Of course, Yogi is far from the worst of the Christmas decorations that I’ve seen.

For example, I understand the desire to put up a nativity scene. Technically, it’s even a lot more appropriate than all of the Santa stuff. But when I see a nativity scene comprised entirely of Rocky and Bullwinkle characters, I have to wonder if the house actually belongs to a Jew who’s mocking the whole season.

Because kids today don’t even know who Rocky and Bullwinkle are. I mean, I probably wouldn’t know who they were either if not for Cartoon Network and my ex-hippie parents. But even I’m slightly offended when I see Boris and Natasha as Mary and Joseph. And I mean, Peabody was wise, but casting Sherman as one of the Three Wise Men is a stretch. Not to mention Dudley DoRight. And I’m not even going to get into the fact that they had a moose as the baby Jesus.

When I was a kid, I remember pouting and stomping my foot and telling my parents that I didn’t want to be Jewish if it meant that I couldn’t have Christmas lights. But driving around and looking at how ridiculous some of the displays are now has finally made me side with my parents on this one. If I celebrated Christmas, I’d seriously debate destroying some people’s decorations just to stop them from bringing shame on my entire people. Because trust me, if you have inflatable cartoon decorations that are taller than your house, you ARE bringing shame on your entire people.

Because I’m the daughter of a scientist, I always try to find formulas to explain the oddities in the universe. And after many years of study, I finally solved the mystery of the tacky Christmas decorations.

Are you ready? It’s about to get intense.

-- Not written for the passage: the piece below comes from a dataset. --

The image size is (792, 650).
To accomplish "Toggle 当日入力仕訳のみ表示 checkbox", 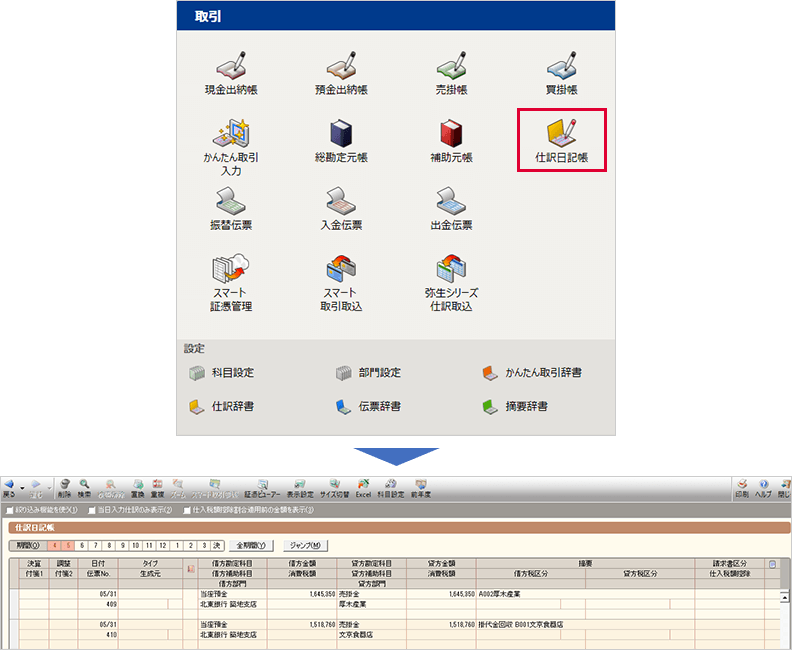I will (92, 510).
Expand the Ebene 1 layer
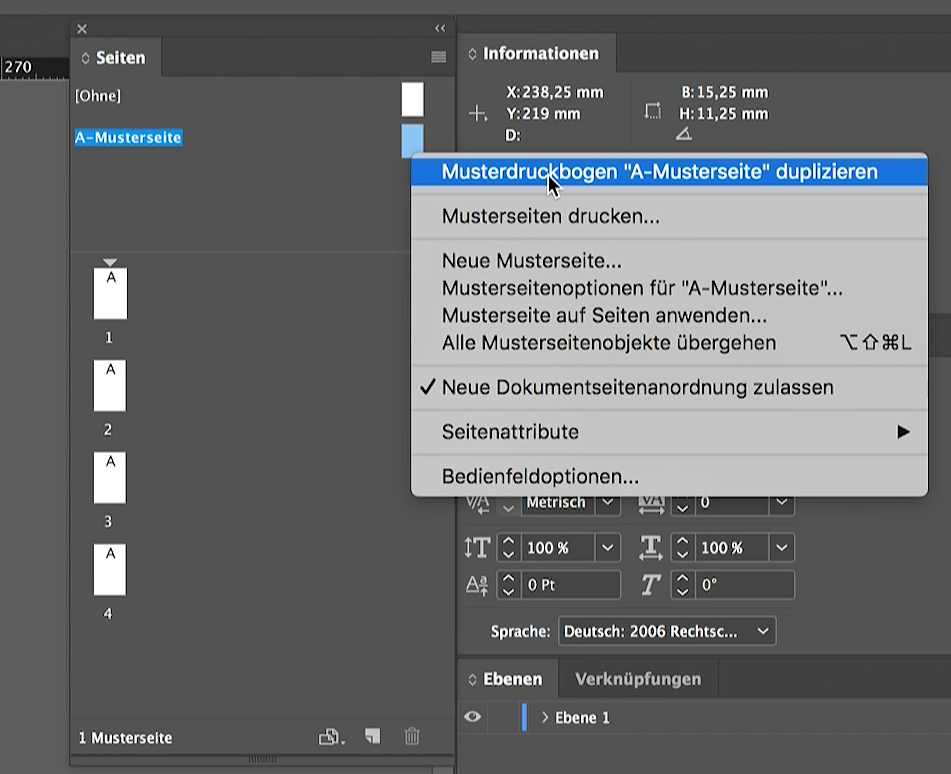Viewport: 951px width, 774px height. (545, 718)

You might want to get some paper and a pencil to follow along with my calculations. Just warning you.

The tackiness of a Christmas display can be calculated by taking the income of the house’s resident, divided by the distance (in miles) of the house from the nearest Walmart.

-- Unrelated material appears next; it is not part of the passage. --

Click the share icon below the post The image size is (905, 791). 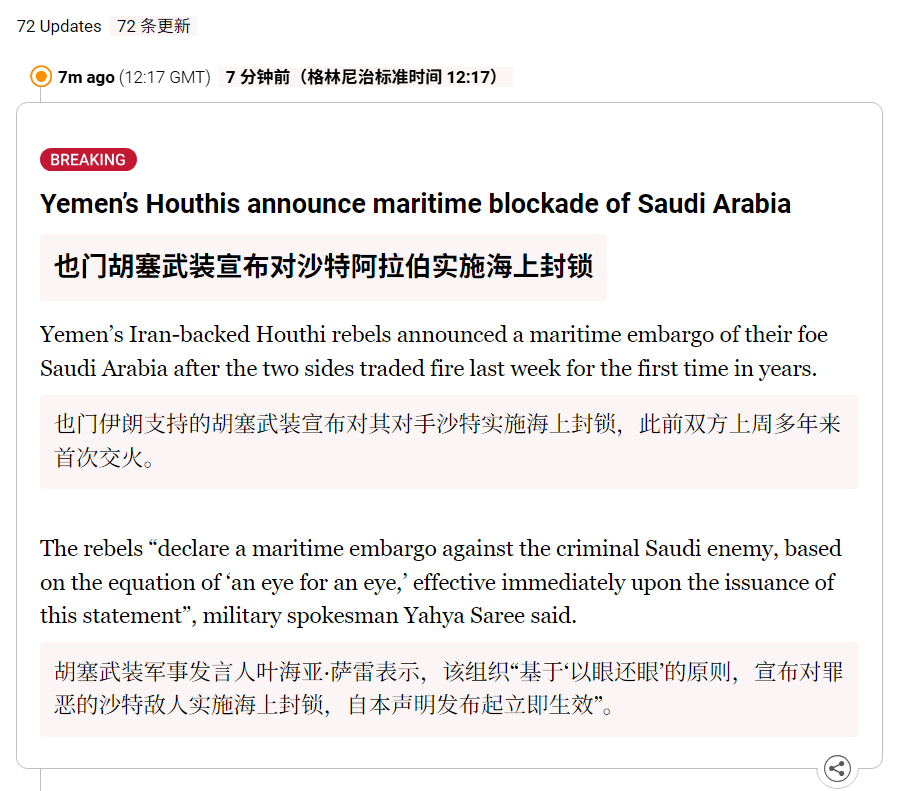point(837,768)
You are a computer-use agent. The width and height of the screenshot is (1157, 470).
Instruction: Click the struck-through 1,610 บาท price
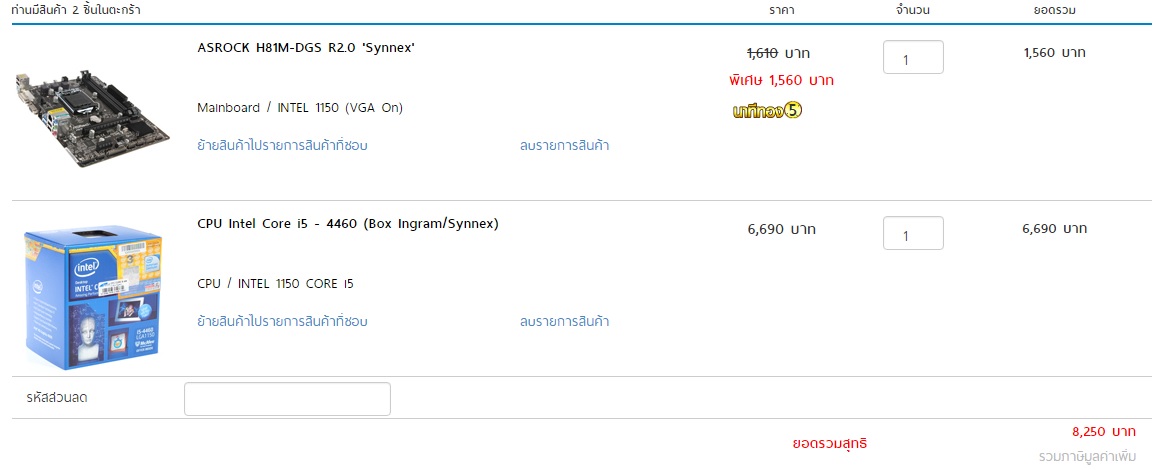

In layman’s terms, that means that the poorer a person is and the closer he or she lives to a Walmart, the more ostentatious and ridiculous his or her Christmas display will be.

It may seem counterintuitive, because logic would imply that the more money a person spends on a Christmas display, the more disposable income he or she has. But when it comes to Christmas, it just doesn’t work that way. So if you want to appear richer, don’t buy a knockoff purse or a used BMW. Just go minimalist on your Christmas decorations. Like you paid someone else to do it because you’re so rich that you just can’t be bothered to do it yourself.

And if you ARE going to go overboard, do us all a favor: take the decorations down by January 2. If you leave them up until July 4, I personally will not be held responsible for any vandalism that occurs. Even though it will probably be me doing the vandalism.

Just kidding. For legal purposes, I feel it’s necessary to say that I will NOT be vandalizing ANY Christmas decorations this year. (Insert evil laugh here.)

Enjoy celebrating Christmas. Which, if a drive through the neighborhood behind Walmart is to be trusted, is the holiday when we celebrate the birth of our Bullwinkle J. Moose under the star provided by a flying Rocket J. Squirrel, while a Santa-hat wearing Yogi Bear and Winnie the Pooh look on and an overweight white guy lands on a herd of reindeer on your roof.

I’ll stick to my movies and Chinese food to celebrate the holiday.